This week the Department of Defense High Performance Computing Modernization Program (HPCMP) announced a new supercomputing investment for use by its engineering and research teams. The total acquisition is valued at $73.8 million, including acquisition of four supercomputing systems with corresponding hardware and software maintenance services. At 9.92 petaFLOPS, this procurement will increase the HPCMP’s aggregate supercomputing capability from 16.5 petaFLOPS to 26.4 petaFLOPS.
The acquisition of these four systems completes an historic year for the HPCMP,” said Christine Cuicchi, HPCMP associate director for High Performance Computing (HPC) centers. “We have now purchased more than $150 million of supercomputers within the 2014 calendar year. This previously unmatched expansion in capability—which nearly quintuples our pre-2014 capacity of 5.38 petaFLOPS to 26.4 petaFLOPS—will give our users another 577,000 compute cores on which to perform groundbreaking science and realize previously impossible discoveries in DOD research.”
The four purchased systems will collectively provide 223,024 cores, more than 830 terabytes of memory, and a total disk storage capacity of 17.4 petabytes. This competitive government acquisition was executed through the U. S. Army Engineering and Support Center in Huntsville, Alabama, which selected systems from Silicon Graphics Federal, LLC, and Cray, Inc.
The new supercomputers will be installed at two of the HPCMP’s five DOD Supercomputing Resource Centers (DSRCs), and will serve users from all Defense Department services and agencies:
- The Air Force Research Laboratory DSRC at Wright-Patterson Air Force Base, Ohio, will receive an SGI ICE X system, based on the 2.3 GHz Intel Xeon E5-2699v3 (“Haswell-EP”) processors. The system will be named “Thunder” and consist of:
- 125,888 compute cores
- 356 Intel Xeon Phi coprocessors
- 356 NVIDIA Tesla K40 GPGPUs
- 443 terabytes of memory
- 12.4 petabytes of storage
- 5.66 petaFLOPS of peak computing capability
- The Navy DSRC of the Naval Meteorology and Oceanography Command at Stennis Space Center, Mississippi, will receive three Cray XC40 systems containing 2.3 GHz Intel Xeon E5-2698v3 (“Haswell-EP”) processors. The systems will be named “Bean,” “Conrad” and “Gordon” in honor of the Apollo 12 astronauts Alan Bean, Pete Conrad and Richard F. Gordon, Jr., all of whom were also naval aviators. Two larger systems will each contain:
- 50,208 compute cores
- 168 Intel Xeon Phi coprocessors
- 197 terabytes of memory
- 2.29 petabytes of storage
- 2.0 petaFLOPS of peak computing capability
A third smaller system will contain:
- 6,720 compute cores
- 24 Intel Xeon Phi coprocessors
- 27 terabytes of memory
- 420 terabytes of storage
- 260 teraFLOPS peak computing capability
Combined, the Navy DSRC will add 107,136 compute cores and 4.26 petaFLOPS of capability to the DSRC.

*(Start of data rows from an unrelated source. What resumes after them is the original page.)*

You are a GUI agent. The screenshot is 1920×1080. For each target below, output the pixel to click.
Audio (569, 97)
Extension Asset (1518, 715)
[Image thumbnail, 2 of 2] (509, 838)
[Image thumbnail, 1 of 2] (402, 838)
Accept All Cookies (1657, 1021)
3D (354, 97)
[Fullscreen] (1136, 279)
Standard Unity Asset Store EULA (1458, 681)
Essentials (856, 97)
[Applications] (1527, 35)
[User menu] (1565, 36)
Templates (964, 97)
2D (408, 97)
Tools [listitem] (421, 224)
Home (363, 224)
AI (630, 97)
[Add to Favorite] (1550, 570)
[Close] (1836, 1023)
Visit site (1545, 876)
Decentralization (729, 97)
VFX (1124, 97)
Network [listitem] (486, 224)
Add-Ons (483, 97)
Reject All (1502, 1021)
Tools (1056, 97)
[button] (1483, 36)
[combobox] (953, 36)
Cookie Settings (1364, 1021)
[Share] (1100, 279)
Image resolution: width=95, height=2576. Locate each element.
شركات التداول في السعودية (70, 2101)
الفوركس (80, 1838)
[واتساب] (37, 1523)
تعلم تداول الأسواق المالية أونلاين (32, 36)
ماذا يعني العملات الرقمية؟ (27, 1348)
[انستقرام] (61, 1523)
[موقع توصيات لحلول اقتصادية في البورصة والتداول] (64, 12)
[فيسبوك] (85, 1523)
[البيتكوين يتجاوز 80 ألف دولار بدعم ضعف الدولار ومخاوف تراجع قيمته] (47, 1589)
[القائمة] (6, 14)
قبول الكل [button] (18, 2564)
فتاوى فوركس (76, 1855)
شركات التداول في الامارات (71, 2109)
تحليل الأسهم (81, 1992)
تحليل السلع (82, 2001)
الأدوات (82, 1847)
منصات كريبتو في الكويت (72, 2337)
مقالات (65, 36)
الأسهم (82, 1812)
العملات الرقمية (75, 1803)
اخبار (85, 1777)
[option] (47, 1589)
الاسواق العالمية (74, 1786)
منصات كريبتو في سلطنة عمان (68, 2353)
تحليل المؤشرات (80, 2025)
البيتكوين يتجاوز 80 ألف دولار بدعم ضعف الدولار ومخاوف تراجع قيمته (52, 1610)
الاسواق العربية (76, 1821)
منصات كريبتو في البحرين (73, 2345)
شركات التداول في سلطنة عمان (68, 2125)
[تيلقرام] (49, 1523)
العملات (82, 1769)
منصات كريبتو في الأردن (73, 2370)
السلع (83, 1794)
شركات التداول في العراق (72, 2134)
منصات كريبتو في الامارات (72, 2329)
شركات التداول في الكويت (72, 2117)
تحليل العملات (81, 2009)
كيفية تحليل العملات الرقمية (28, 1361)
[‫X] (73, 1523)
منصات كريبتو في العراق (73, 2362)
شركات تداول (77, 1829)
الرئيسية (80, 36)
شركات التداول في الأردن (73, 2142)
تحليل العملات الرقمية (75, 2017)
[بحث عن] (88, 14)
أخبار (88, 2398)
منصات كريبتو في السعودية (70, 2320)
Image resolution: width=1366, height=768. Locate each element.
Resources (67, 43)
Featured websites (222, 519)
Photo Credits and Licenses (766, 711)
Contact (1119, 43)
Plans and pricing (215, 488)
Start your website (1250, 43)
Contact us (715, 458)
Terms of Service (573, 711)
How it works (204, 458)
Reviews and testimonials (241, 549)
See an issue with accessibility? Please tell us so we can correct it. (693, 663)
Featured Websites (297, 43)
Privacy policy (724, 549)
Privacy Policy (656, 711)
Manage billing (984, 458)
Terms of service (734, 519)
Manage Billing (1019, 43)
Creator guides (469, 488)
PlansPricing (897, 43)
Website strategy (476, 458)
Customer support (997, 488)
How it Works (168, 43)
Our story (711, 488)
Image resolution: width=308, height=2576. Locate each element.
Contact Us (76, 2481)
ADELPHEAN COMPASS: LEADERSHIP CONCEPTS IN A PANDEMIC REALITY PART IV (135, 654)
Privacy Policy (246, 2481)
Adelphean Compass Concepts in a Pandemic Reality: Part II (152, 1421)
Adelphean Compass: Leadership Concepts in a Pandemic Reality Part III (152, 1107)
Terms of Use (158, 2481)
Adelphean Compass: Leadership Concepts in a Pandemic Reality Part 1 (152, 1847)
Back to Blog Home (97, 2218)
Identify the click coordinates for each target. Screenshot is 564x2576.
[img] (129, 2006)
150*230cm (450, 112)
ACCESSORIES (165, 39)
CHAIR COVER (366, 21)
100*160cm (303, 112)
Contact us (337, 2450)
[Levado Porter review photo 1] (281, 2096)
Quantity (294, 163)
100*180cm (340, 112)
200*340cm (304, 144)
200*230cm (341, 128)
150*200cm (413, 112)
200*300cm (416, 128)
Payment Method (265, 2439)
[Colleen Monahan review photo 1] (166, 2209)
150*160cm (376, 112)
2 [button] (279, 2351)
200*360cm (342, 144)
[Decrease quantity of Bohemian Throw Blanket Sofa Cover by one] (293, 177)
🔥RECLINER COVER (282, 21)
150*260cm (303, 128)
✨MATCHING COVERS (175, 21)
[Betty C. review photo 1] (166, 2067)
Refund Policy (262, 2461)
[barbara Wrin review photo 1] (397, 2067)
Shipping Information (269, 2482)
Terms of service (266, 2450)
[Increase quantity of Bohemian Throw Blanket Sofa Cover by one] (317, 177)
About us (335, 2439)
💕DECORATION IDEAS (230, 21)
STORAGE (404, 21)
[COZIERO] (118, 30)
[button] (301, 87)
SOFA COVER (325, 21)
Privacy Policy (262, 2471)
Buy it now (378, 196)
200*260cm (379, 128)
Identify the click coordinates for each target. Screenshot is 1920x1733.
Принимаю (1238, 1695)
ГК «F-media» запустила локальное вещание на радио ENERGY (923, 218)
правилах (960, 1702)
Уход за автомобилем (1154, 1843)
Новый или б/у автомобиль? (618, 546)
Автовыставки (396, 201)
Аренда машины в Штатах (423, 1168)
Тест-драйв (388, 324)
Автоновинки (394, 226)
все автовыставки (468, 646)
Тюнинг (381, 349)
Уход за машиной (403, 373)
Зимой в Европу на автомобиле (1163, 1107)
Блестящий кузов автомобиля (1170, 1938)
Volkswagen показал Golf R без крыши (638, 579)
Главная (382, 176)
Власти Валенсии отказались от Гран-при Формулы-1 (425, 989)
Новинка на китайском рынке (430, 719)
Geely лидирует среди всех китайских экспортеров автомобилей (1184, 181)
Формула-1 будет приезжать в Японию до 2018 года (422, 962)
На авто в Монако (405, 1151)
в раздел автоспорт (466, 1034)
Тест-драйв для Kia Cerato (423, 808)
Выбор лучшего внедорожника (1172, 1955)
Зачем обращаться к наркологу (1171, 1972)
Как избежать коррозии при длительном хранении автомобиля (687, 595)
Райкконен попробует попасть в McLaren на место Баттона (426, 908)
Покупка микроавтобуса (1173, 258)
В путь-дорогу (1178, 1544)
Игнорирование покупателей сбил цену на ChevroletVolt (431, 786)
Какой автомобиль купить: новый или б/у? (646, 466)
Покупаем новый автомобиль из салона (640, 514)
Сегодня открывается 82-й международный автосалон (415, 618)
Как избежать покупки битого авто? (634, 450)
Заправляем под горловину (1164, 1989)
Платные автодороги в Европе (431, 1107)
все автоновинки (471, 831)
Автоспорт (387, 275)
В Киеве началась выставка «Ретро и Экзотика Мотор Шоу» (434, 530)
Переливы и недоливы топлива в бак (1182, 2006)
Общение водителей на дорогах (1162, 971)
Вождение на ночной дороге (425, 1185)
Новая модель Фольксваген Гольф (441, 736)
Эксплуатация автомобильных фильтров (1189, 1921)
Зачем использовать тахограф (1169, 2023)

The HPCMP enables advanced computing for the DOD’s science and engineering communities, and serves as an innovation enabler. HPC is employed in a broad range of diverse application areas in the DOD including fluid dynamics, structural mechanics, materials design, space situational awareness, climate and ocean modeling, and environmental quality.